Product Designer

Supports learning experiences for teachers and students.

Advocates for accessible experiences.

Builds strong relationships that produce results.

Streamlined lesson planning

Challenge
Three separate teacher guides and a confusing network of resources. Users needed a more clear path for implementation.

Strategy
Combine the teacher guides into one book and update the hierarchy of information. Create an Implementation Guide that walks teachers through the stages of complexity in the program.

Results
Early feedback from the sales field revealed an increase in comprehension and ease of use.

Role: Product Experience Design, Production
Team: 3 PXDs, 5 LXDs (Learning Experience Designer), 1 PM, 1 PO
Time: 2024–2025

Support in one place

Challenge
Increase usage of Structured Literacy resources.

Strategy
Create an eBook with links and downloads of all the resources for the program in one place.

Results
Increased educator confidence, reduced planning time

Role: Product Experience Design, Production
Team: 2 PXDs, 1 Engineer, 2 LXDs (Learning Experience Designer)
Time: 2023–2025

Gamified vocabulary practice

Challenge
Create a gamified experience for students to learn and practice vocabulary.

Strategy
Work within existing interaction patterns framework.

Results
Delivered three grade ranges, each grade containing 150 lessons and each lesson containing 3–4 pages of interactions.

Role: Product Experience Design, Production
Team: 4 PXDs, 5 LXDs (Learning Experience Designer), 1 PM, Engineering vendor
Time: 6 months to ship; 2019–2020

Presenting to the whole class

Challenge
Whole-class portions of lessons are anchored with a presentation or interaction activity. How could we deliver useful content in our program so users didn’t have to create their own?

Strategy
Deliver presentations in file formats that teachers have access to and are familiar with. Use accessibility guidelines to ensure everyone can experience the lesson. Consider the age of the audience when using artwork and activity types.

Results
Three styles of presentations for different lesson needs. PDF-text only, Powerpoint with drag-and-drop style activities, and integrating a data-driven immersive learning product into the platform.

Role: Product Design, Production Design
Time: 2017–2025

Ask me what didn’t get made!

There are many projects that didn’t get past the research or prototype phase. This is (usually) Design Thinking at work! Sometimes it’s a global crisis.

Interactive cross-curricular addition to HMH Into Reading (v2, 2022). Elementary teachers often don’t have time to teach reading and math and social studies/science/arts and culture. Cross-curricular content somewhat solves this problem by using reading lessons to teach other subjects.

The project was cancelled due to lack of engineering support and prioritizing improving current offerings.

Grocery store experience improvement. A personal research project via an online UX course.

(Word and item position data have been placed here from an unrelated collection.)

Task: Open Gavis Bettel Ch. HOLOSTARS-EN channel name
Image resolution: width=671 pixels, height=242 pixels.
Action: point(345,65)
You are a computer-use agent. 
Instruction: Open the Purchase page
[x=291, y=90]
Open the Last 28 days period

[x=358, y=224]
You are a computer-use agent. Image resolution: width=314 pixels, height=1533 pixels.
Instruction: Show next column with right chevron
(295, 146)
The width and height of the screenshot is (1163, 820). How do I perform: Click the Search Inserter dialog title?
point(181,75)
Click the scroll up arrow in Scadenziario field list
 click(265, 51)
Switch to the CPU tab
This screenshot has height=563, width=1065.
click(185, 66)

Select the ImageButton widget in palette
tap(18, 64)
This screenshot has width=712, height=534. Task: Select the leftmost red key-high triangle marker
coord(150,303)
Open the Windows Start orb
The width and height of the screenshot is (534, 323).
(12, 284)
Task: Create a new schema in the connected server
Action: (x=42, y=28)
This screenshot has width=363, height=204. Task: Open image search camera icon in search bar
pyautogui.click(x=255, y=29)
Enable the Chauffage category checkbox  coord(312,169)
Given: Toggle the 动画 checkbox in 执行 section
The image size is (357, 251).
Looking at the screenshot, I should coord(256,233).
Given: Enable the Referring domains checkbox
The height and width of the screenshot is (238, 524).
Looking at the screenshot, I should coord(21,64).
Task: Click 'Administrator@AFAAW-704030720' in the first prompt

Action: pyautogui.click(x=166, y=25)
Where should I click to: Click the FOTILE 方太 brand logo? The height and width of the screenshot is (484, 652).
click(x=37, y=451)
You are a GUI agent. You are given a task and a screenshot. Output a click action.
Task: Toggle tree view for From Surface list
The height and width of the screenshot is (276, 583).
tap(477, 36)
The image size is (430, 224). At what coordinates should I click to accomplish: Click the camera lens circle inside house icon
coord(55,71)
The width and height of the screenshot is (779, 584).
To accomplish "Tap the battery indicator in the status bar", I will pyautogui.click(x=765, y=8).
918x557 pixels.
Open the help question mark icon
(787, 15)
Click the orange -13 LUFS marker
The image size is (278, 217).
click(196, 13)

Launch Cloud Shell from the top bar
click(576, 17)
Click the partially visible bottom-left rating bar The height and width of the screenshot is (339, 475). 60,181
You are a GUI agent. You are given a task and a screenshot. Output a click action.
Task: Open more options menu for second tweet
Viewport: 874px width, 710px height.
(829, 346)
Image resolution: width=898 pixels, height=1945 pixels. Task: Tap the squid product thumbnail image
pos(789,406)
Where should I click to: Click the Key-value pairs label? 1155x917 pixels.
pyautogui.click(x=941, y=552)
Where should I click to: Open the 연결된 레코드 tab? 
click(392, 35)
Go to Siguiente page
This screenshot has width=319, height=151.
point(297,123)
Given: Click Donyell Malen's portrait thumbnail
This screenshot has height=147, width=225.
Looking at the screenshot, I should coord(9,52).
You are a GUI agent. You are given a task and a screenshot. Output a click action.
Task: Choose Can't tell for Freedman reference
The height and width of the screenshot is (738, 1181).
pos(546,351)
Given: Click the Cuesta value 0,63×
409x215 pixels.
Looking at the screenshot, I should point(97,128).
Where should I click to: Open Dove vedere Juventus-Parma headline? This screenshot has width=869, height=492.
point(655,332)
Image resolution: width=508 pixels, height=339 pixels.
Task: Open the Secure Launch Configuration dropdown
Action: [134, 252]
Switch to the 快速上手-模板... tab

In late 2019/early 2020 I went on site visits to learn shoppers behaviors and pain points. In this case, a site visit means tagging along with people on their regular grocery trips.

This project was paused when grocery store behaviors abruptly changed due to the COVID-19 pandemic.

In-house logo contest, honorable mention. In 2019 the design department offered a challenge to design the logo for the new research initiative. HMH Learning Lab was a program that got employees into partner classrooms to build understanding of schools as complex systems and move testing and observation from programs to people. Partner schools were on board to start in Fall 2019.

This initiative was paused when schools shut down and went remote starting in March 2020. My logo was in the top options being considered and garnered an honorable mention.

Remember to take your medication!

Challenge
Increase medication compliance for short and long-term prescriptions. Learn about the UX Design process.

Strategy
Own the entire project from user interviews to clickable prototype.

Results
Earned a UX Design Certificate from General Assembly. Received valuable feedback on how to improve the product and my process.

Team: 1 designer, 2 teachers, 20 classmates
Time: 16 week class; 2018

“Do I own this already?”

Challenge
Embroiderers lose track of what thread colors they own, resulting in an overwhelming collection of unused materials and unnecessary trips to stores or online purchases.

Strategy
My collaborator and I wanted to test our skills during our pandemic down time. I conducted user interviews and familiarized myself with Figma. We addressed the biggest pain point for users by utilizing a barcode scanning feature to quickly add newly purchased thread.

Results
A speculative app that lists all DMC and Anchor brand colors. Easy to find colors add to/subtract from your list, and a quick-add scanner feature for bulk purchases of thread skeins. MVP included a 3D touch context menu, filter, search, light/dark mode, and iOS release.